Dona do Rejuran compra fabricante de cosméticos na Califórnia para produzir nos EUA o que hoje vem da Coreia
A coreana PharmaResearch, dona do Rejuran, anunciou a compra da CG USA, fabricante OEM/ODM sediada na Califórnia com planta registrada no FDA. O motivo declarado é a demanda pela linha cosmética do Rejuran, impulsionada pela entrada na Sephora e pela expansão na Amazon.
A PharmaResearch, empresa sul-coreana de medicina regenerativa conhecida por ser a dona do Rejuran, anunciou em 17 de agosto de 2026 a aquisição da CG USA, fabricante de cosméticos sediada na Califórnia. O valor da operação não foi divulgado.
A CG USA é uma fabricante OEM e ODM: aquela que produz para terceiros, com ou sem desenvolvimento próprio da fórmula. Segundo a companhia, a empresa cobre planejamento de produto, desenvolvimento de fórmula, fabricação, envase, embalagem e controle de qualidade, tem licença de fabricação de cosméticos, opera planta registrada no FDA com sistema de qualidade alinhado ao cGMP e produz também itens OTC (os de venda livre com alegação regulada, como protetor solar nos Estados Unidos).

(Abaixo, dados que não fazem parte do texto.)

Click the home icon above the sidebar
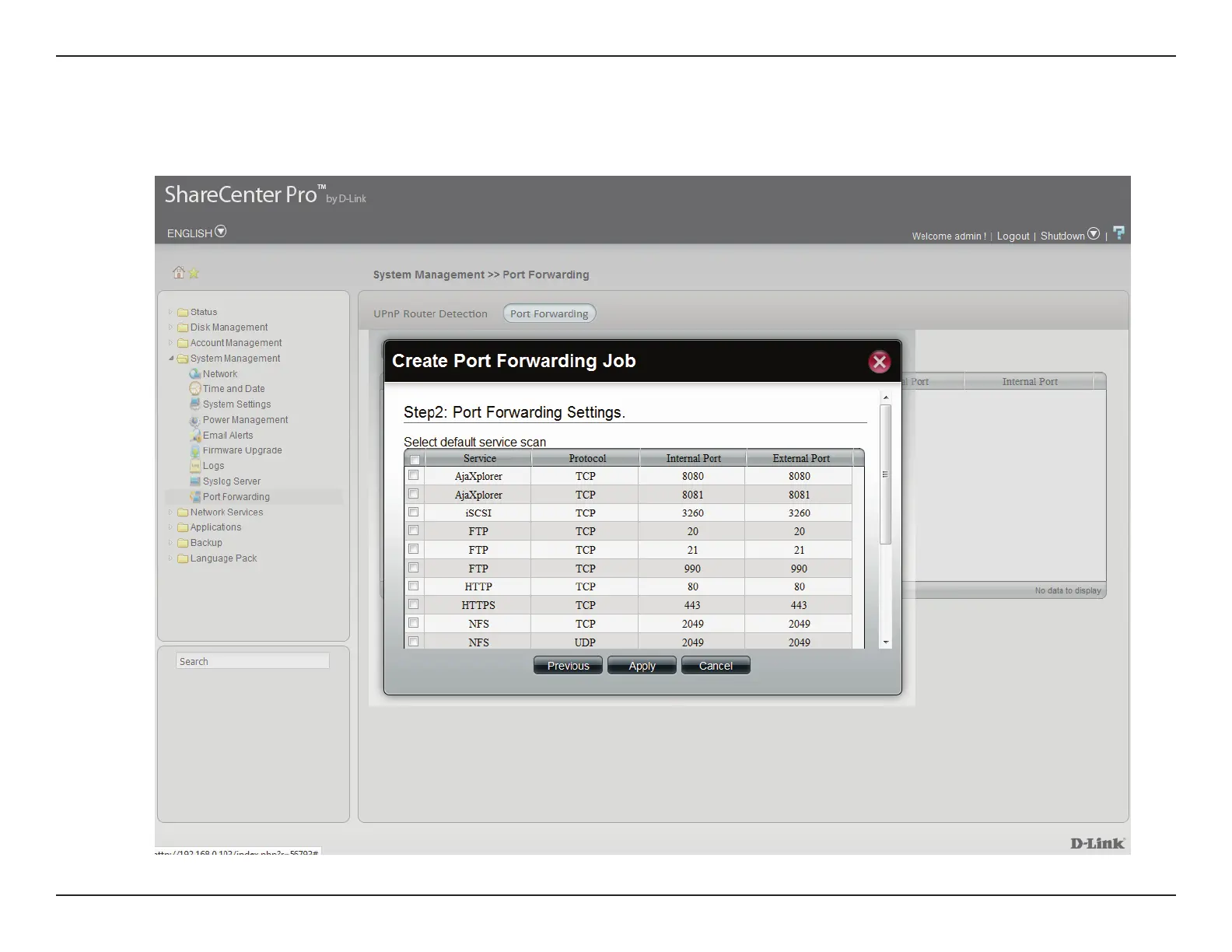 point(179,272)
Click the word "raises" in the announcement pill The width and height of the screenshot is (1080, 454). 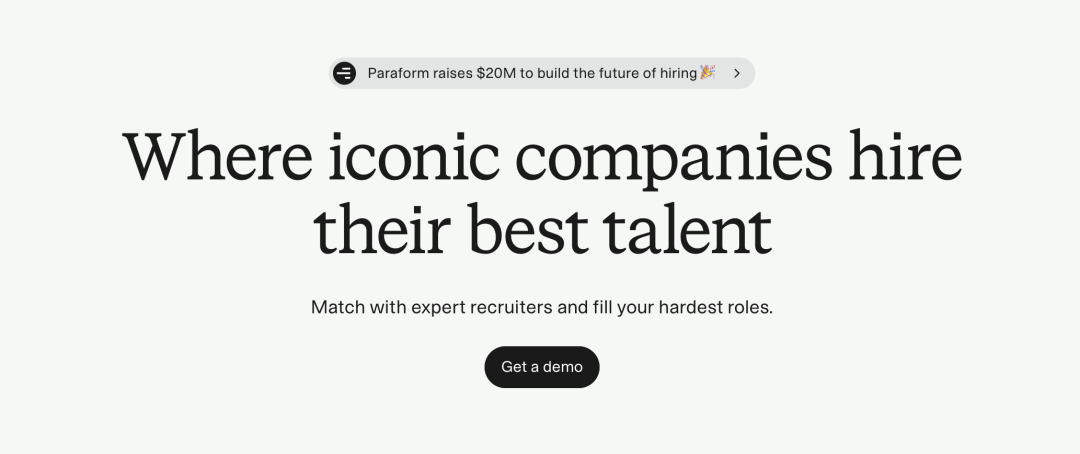click(x=453, y=73)
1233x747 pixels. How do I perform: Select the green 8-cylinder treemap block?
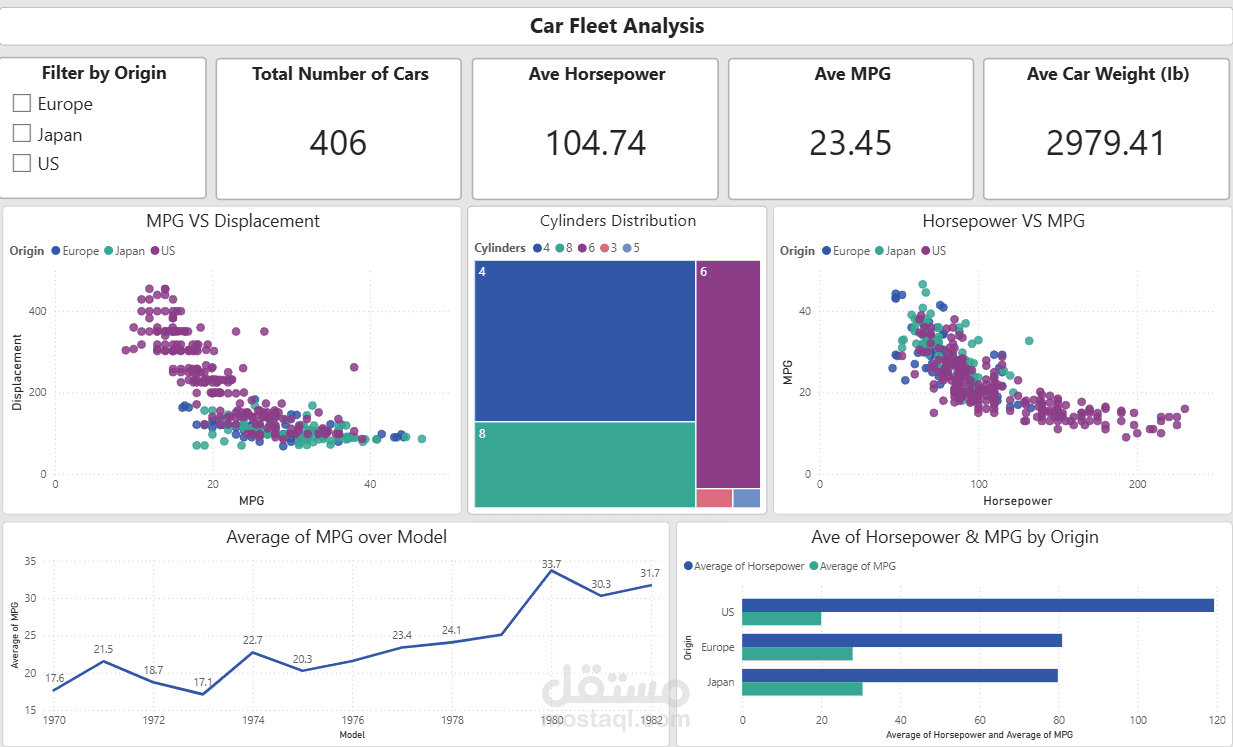(x=584, y=464)
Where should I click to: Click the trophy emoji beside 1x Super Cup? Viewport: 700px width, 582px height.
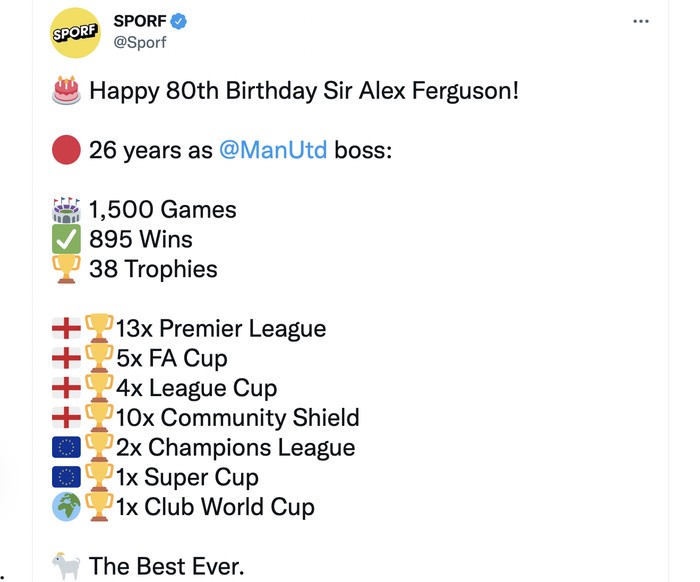coord(99,477)
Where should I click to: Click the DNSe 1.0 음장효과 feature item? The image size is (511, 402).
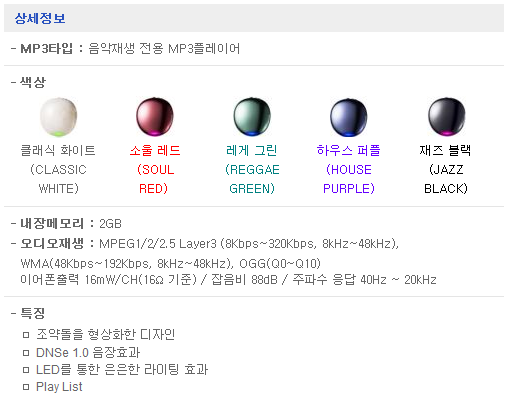coord(88,352)
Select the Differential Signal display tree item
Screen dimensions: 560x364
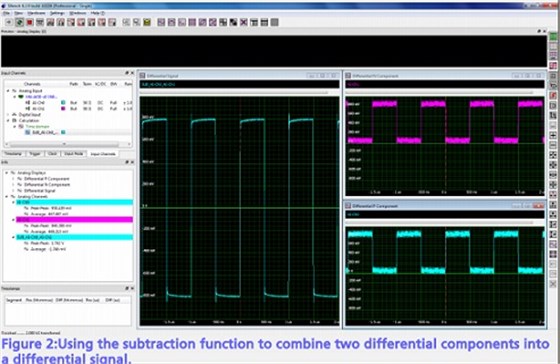[40, 191]
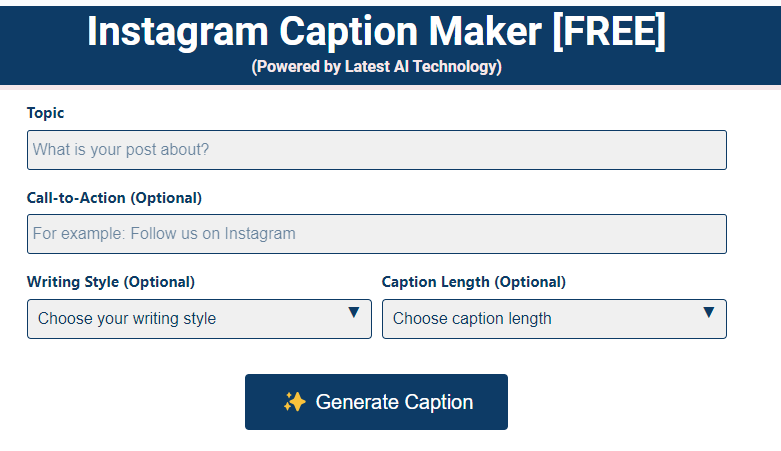
Task: Click the 'Writing Style (Optional)' label
Action: pyautogui.click(x=111, y=282)
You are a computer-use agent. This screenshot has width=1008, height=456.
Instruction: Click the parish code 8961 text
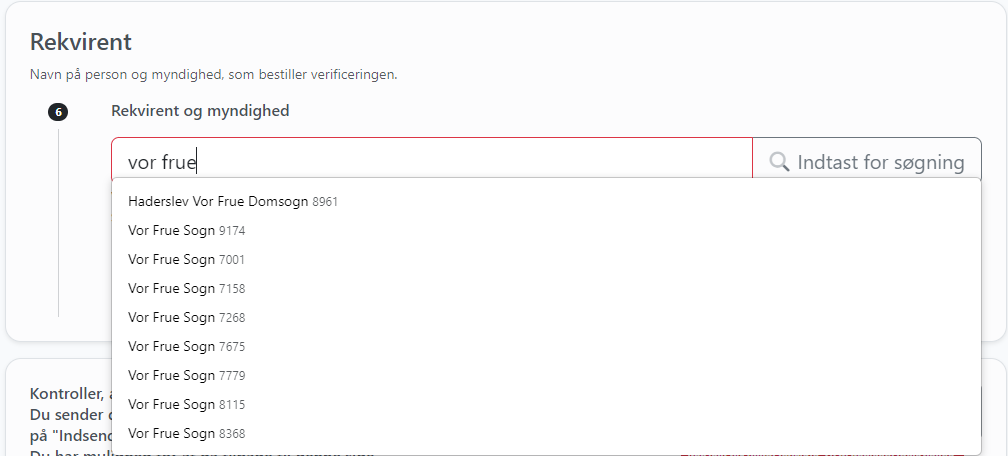point(325,202)
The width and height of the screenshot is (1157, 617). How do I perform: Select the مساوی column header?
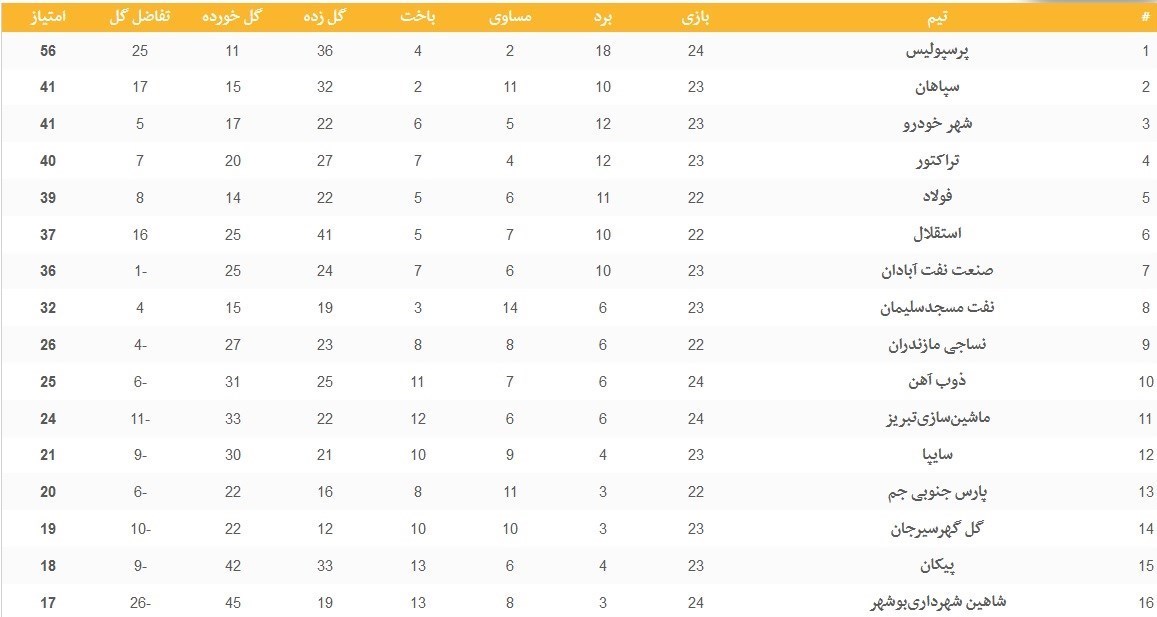[x=510, y=17]
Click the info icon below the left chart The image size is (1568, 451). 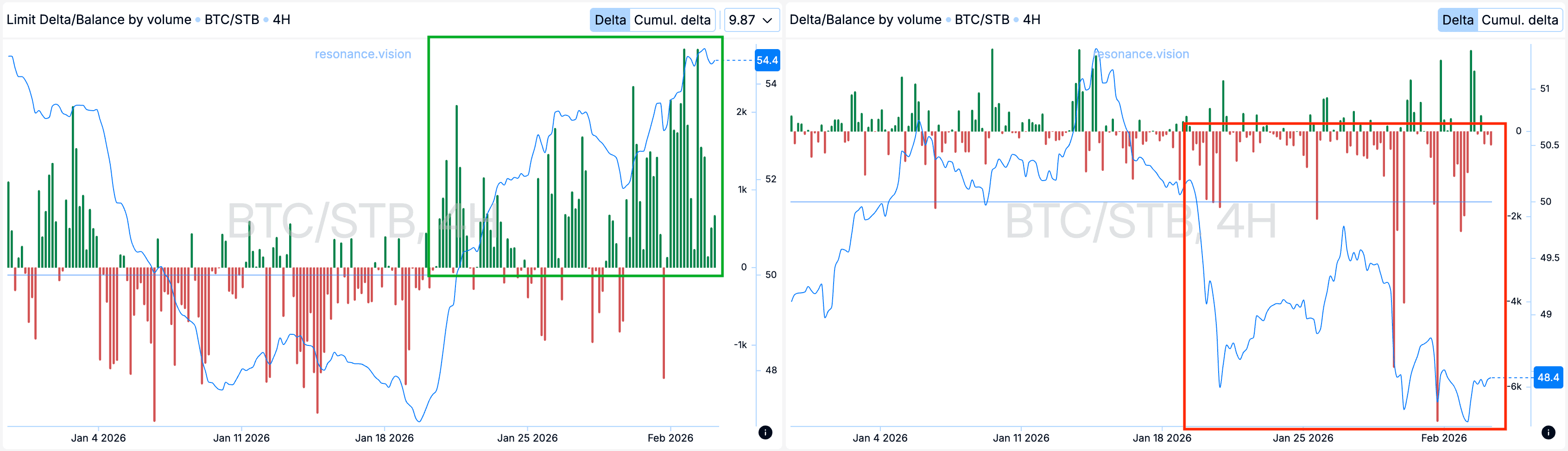[x=765, y=432]
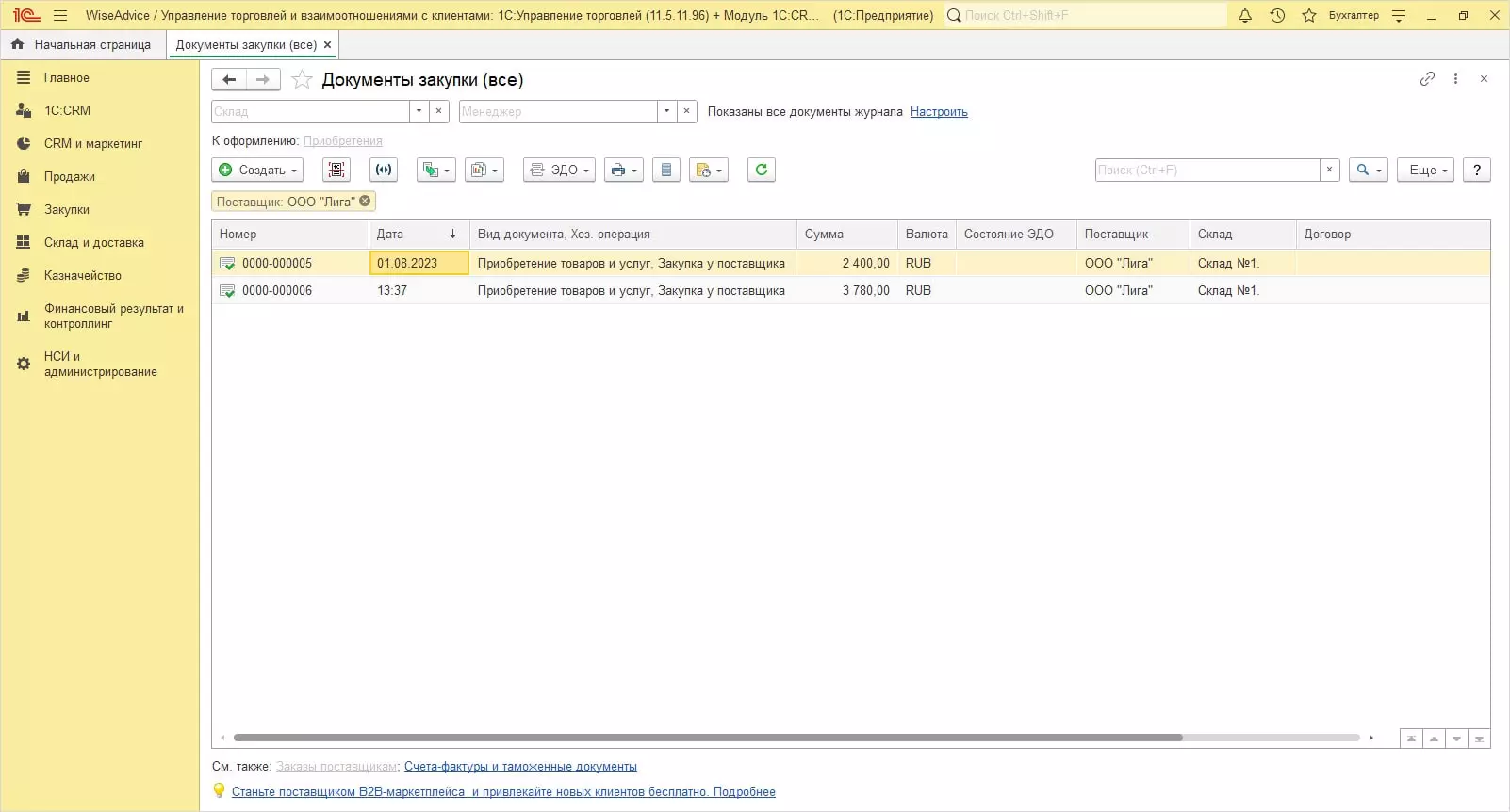Open the notifications bell icon
1510x812 pixels.
(x=1244, y=15)
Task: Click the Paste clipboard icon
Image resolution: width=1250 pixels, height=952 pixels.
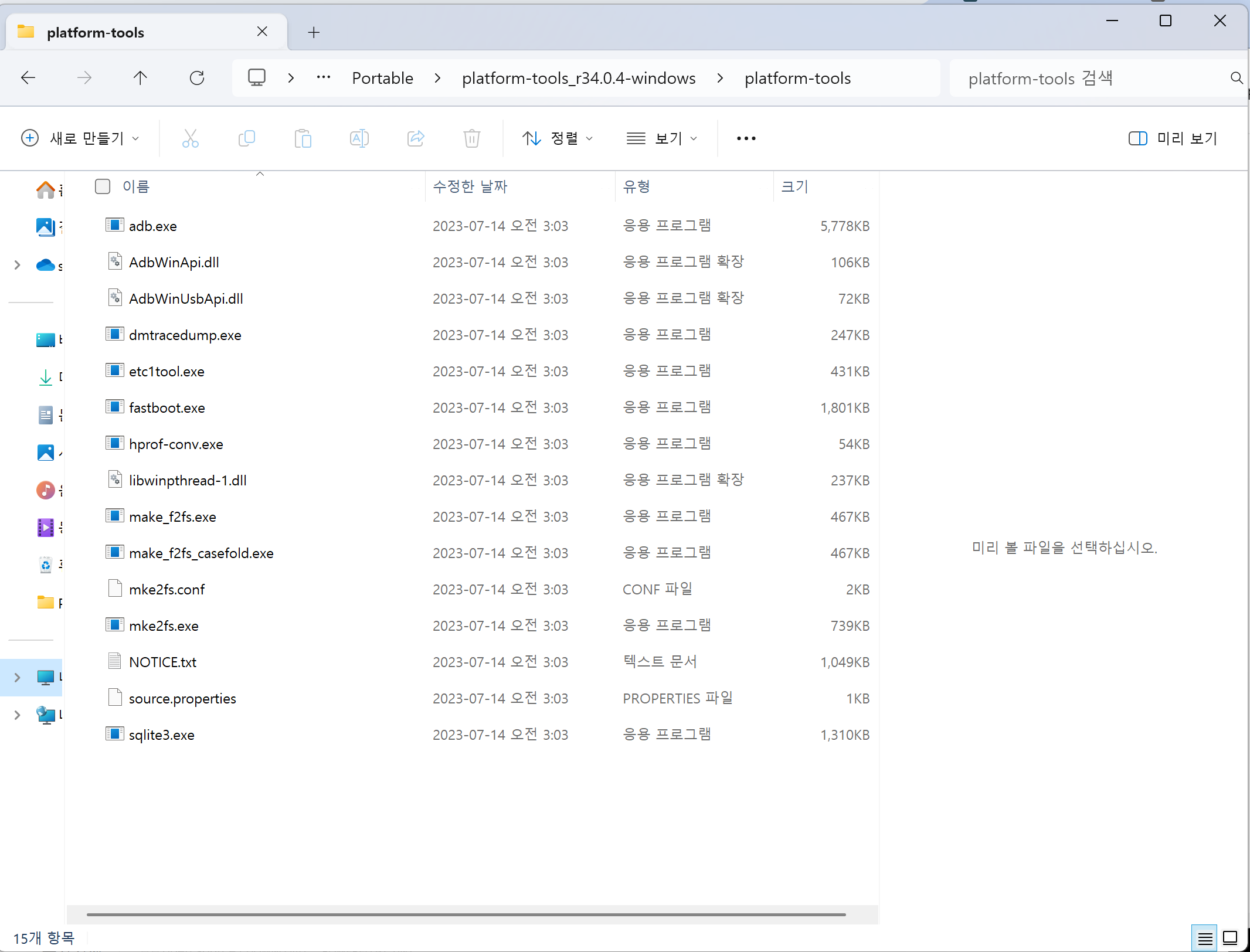Action: (x=303, y=138)
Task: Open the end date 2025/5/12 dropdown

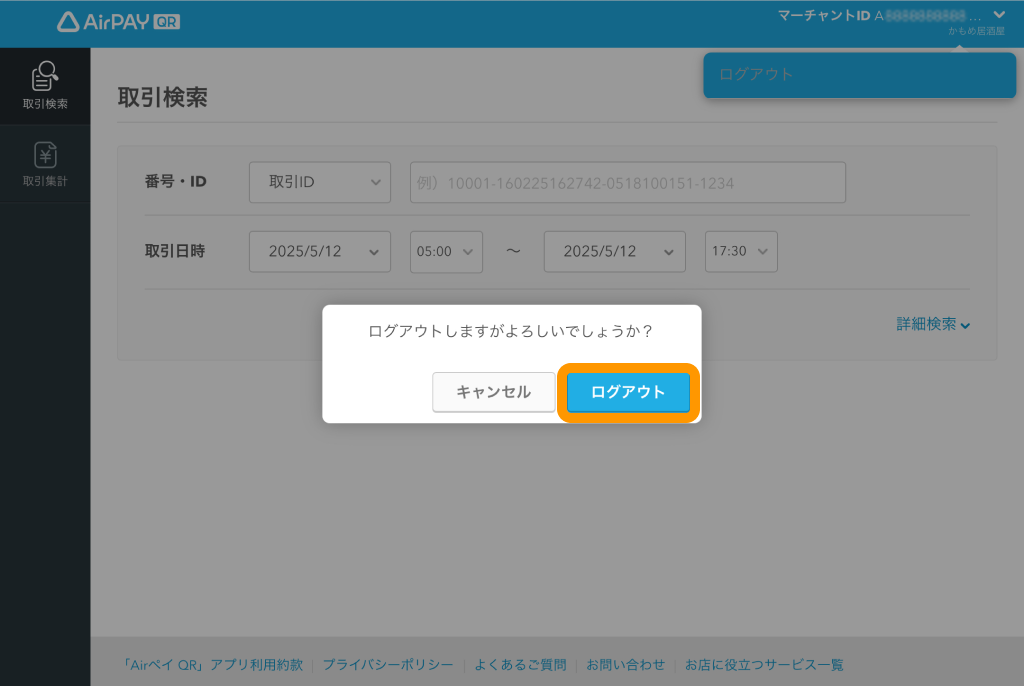Action: pyautogui.click(x=614, y=251)
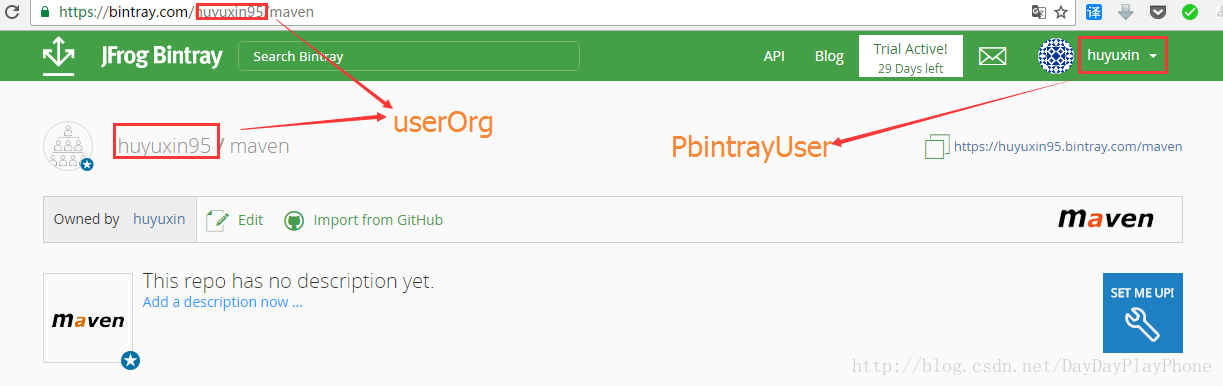Click the GitHub icon next to Import

[293, 220]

A justificativa é explicitamente comercial: a compra fortalece a estratégia de localização da PharmaResearch na América do Norte e atende à demanda pelo Rejuran Cosmetics, impulsionada em parte pela entrada na Sephora e pela expansão no canal Amazon. Na prática, produção que hoje sai da Coreia passa a ter estrutura em solo americano.
Por que isso importa
Porque o Rejuran entrou no vocabulário brasileiro pela porta da clínica, como injetável de PDRN, protocolo profissional, algo que só se acessa com hora marcada. O que essa aquisição financia é outra coisa: a linha cosmética da mesma marca, vendida em varejo e marketplace, sem consulta nenhuma no meio.
Comprar fábrica é a decisão mais cara e mais reveladora que uma marca pode tomar. Ninguém compra planta industrial para atender um lançamento sazonal. Compra-se quando a projeção de volume do canal de varejo já justifica infraestrutura própria, e volume de varejo, por definição, é volume que não passa pelo consultório.
O que muda na clínica
A confusão vai chegar antes do produto. A cliente que viu "Rejuran" na prateleira ou no marketplace vai perguntar se aquilo substitui a sessão, e a resposta honesta é que cosmético tópico e injetável de PDRN são categorias regulatórias diferentes, com via de aplicação, concentração e alcance diferentes. Quem não tiver essa frase pronta vai perder a conversa para o rótulo.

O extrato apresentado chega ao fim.